Other FDA regulatory initiatives in which Taylor was involved during the 2009-16 period included banning most uses of trans fat in food, issuing new Nutrition Facts and menu labeling rules, setting targets for reducing sodium in food, action to limit arsenic levels in infant foods, responding to the proliferation of added caffeine in processed foods, and phasing out medically important antibiotics for animal production purposes.
On March 8, 2016, Taylor announced that he would be departing the FDA as of June 1, 2016.

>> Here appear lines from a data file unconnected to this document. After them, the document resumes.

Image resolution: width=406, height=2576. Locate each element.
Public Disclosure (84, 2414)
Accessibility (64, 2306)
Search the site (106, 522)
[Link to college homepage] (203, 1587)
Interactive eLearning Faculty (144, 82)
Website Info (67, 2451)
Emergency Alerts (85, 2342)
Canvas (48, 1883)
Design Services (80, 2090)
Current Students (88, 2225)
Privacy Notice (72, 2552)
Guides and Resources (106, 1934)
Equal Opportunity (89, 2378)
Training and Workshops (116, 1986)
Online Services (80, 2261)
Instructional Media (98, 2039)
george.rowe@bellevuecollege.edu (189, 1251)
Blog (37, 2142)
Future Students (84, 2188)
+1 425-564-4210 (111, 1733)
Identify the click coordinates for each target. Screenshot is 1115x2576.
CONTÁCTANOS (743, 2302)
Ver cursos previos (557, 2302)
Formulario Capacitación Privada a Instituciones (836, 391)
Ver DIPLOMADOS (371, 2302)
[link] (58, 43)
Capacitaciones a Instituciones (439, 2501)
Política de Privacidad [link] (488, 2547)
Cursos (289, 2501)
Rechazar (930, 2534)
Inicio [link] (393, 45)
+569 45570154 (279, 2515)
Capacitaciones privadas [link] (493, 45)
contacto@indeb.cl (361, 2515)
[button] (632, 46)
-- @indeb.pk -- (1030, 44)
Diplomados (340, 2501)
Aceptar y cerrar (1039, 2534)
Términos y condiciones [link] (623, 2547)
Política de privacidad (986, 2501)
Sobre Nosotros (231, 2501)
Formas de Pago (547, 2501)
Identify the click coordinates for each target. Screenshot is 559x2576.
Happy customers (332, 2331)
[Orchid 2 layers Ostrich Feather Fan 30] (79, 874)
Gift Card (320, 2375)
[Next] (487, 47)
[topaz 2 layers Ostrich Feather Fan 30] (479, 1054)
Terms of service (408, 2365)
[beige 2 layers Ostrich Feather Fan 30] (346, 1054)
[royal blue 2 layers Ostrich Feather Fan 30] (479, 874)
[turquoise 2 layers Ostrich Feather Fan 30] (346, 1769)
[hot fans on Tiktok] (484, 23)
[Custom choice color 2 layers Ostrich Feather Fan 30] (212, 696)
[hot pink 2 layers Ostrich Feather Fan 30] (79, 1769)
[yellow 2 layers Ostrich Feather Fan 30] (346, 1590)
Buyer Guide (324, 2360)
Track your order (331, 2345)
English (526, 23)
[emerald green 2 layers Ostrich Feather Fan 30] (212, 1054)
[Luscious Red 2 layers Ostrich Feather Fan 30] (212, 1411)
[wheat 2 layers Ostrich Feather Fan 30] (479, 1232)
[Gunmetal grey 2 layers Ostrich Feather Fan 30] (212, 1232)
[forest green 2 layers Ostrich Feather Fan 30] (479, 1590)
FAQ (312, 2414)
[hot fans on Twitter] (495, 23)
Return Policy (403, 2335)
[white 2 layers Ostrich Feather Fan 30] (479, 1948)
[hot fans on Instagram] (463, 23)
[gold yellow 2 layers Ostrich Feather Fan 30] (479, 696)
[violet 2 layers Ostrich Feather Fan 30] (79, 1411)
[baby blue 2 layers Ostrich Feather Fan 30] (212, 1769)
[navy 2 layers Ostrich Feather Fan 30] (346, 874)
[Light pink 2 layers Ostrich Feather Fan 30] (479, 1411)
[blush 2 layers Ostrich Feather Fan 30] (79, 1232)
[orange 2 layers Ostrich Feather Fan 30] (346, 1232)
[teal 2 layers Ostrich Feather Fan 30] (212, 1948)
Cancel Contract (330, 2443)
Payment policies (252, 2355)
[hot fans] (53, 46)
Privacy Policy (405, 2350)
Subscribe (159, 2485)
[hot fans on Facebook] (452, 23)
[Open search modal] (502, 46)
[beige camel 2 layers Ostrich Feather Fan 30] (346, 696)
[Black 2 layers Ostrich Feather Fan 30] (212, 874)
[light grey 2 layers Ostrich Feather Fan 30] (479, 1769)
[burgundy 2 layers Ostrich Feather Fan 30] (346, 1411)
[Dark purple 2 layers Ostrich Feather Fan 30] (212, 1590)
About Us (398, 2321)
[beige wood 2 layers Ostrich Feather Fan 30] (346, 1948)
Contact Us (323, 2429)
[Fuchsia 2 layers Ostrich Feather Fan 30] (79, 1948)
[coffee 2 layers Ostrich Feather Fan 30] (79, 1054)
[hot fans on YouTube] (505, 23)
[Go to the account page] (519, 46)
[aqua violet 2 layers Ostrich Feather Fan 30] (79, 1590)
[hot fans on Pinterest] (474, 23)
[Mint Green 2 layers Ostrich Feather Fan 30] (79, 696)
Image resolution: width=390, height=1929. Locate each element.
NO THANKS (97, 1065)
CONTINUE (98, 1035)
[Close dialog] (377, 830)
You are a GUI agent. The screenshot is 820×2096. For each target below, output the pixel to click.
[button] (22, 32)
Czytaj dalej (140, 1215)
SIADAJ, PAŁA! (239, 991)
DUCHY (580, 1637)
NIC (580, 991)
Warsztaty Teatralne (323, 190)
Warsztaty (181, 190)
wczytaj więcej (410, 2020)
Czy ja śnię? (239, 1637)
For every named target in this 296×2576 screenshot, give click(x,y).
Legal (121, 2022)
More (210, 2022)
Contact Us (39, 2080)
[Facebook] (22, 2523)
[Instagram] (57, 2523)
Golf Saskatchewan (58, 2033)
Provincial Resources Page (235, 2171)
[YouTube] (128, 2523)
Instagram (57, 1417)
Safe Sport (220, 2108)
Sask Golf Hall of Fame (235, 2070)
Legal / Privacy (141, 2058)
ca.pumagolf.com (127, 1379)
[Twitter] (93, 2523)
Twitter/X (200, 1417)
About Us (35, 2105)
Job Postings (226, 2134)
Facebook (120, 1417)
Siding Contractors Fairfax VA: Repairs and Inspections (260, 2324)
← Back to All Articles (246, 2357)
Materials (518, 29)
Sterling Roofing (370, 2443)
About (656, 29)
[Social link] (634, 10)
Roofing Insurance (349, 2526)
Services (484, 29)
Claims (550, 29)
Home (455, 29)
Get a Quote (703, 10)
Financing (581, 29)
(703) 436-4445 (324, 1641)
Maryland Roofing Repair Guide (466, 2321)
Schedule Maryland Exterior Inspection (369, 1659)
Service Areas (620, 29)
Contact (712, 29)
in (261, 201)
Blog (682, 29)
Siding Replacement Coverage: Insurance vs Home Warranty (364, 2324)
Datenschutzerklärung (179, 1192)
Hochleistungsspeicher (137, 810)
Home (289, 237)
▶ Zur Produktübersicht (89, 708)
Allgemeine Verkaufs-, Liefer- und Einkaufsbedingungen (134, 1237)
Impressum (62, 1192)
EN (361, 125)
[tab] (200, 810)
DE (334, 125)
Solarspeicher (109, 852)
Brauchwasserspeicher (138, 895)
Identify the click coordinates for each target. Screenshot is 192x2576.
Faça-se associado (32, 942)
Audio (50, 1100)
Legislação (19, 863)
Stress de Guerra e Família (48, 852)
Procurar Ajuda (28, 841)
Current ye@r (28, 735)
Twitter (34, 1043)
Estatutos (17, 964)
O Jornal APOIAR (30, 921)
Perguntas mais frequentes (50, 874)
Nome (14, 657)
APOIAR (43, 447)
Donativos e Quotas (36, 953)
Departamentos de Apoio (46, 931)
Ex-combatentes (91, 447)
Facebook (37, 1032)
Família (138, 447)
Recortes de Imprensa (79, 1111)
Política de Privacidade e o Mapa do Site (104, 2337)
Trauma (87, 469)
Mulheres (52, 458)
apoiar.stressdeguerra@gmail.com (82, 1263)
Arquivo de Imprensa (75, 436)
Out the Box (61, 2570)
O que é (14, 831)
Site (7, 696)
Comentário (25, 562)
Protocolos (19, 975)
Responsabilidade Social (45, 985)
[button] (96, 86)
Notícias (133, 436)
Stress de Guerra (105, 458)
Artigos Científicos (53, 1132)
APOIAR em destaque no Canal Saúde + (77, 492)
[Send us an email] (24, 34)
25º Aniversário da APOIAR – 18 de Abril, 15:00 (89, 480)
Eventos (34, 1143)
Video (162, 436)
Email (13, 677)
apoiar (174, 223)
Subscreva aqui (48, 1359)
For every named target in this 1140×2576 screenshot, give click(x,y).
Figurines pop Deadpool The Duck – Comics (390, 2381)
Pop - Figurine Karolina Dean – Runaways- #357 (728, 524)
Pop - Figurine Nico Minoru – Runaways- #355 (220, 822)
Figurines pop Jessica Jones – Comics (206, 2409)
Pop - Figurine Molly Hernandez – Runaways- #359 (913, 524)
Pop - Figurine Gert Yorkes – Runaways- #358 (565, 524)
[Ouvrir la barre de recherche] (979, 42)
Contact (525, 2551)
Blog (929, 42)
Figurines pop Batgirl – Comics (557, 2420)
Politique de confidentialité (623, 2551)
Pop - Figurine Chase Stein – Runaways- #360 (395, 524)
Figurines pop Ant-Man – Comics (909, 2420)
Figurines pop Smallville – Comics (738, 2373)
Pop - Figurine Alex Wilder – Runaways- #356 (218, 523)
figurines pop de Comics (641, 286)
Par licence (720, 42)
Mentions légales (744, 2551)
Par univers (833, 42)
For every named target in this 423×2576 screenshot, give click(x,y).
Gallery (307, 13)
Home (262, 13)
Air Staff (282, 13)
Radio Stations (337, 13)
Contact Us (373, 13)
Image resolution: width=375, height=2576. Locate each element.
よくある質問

Post-FDA Activities, 2016-present

Immediately after Taylor left FDA in June 2016, his primary focus was on food safety in Africa. He led a project for the Global Food Safety Partnership at the World Bank to analyze international donor investment in food safety in sub-Saharan Africa and make recommendations for improvement. The project team compiled data on over 500 donor programs and obtained input from nearly 200 experts and stakeholders to document patterns and trends in current investments and opportunities for improvement. The result was a 2019 GFSP report that was released at the February 2019 at the first UN-sponsored International Food Safety Conference in Addis Abba, Ethiopia. The report’s recommendations included more investment in Africa’s informal food markets and in supporting consumer food safety awareness and ability to demand better food safety practices.
In February 2017, Taylor joined the board of Stop Foodborne Illness, which supports victims of serious illness and their families in advocating for strengthening food safety policies and practices in government and industry and building food safety cultures that recognize the human impact of foodborne illness. He now co-chairs the Stop board with Lauren Bush, a survivor of the 2006 spinach outbreak caused by E. coli O157:H7.